Togo - Industry



Manufacturing represents a small part of the economy (6–8%), with textiles and the processing of agricultural products—palm oil extraction, coffee roasting, and cotton ginning and weaving—being the most important sectors. Other industries were developed to provide consumer goods—footwear, beverages, confectionery, salt, and tires. Phosphate mining, however, is the most important industrial activity, accounting for 5% of GDP and 26–28% of exports in 2002. Until the mid-1980s, most industries were partly or totally government owned. Sales and leases reduced the parastatal sector by nearly half by 1990, but by 2002 most privatization had been stalled.

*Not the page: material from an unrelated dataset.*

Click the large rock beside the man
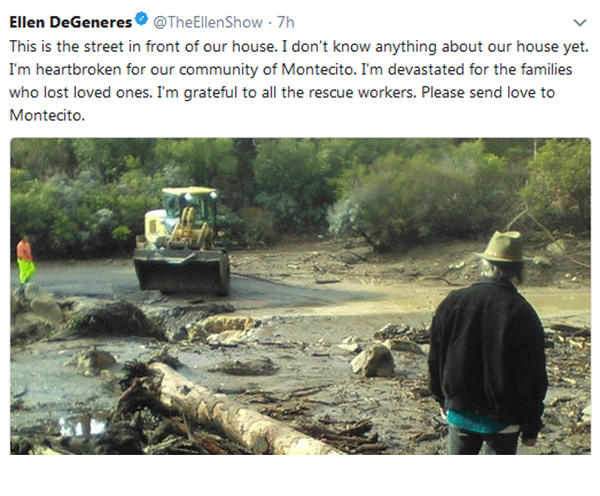The image size is (600, 496). pyautogui.click(x=372, y=361)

The government-owned phosphates plant put out a maximum of 3.3 to 3.5 metric tons a year, at the Office Togolaise de Phosphates (OTP). Togo's cement clinker plant is operated and owned by a Norwegian company, renamed Cimtogo. The textile complex at Kara, along with a second plant at Dadja, were bought by American and Korean interests in 1987. A cotton ginning plant opened in 1991 in Talo. A plastics factory is 25% state owned and 75% owned by Danish and Swiss interests. The steel rolling mill in Lomé reopened in 1991. The state-owned national oil refinery was leased to Shell Togo and converted into a storage facility. The national dairy was bought by a Danish company in 1995. A free-trade zone opened in Lomé in 1990. Though there is interest in this program, recent political instability has slowed its development.

Togo is involved in the West Africa Gas Pipeline, due to be completed in 2003. The pipeline's estimated capacity is 400 million cubic feet per day, and is expected to supply industry in Nigeria, Ghana, Benin, and Togo.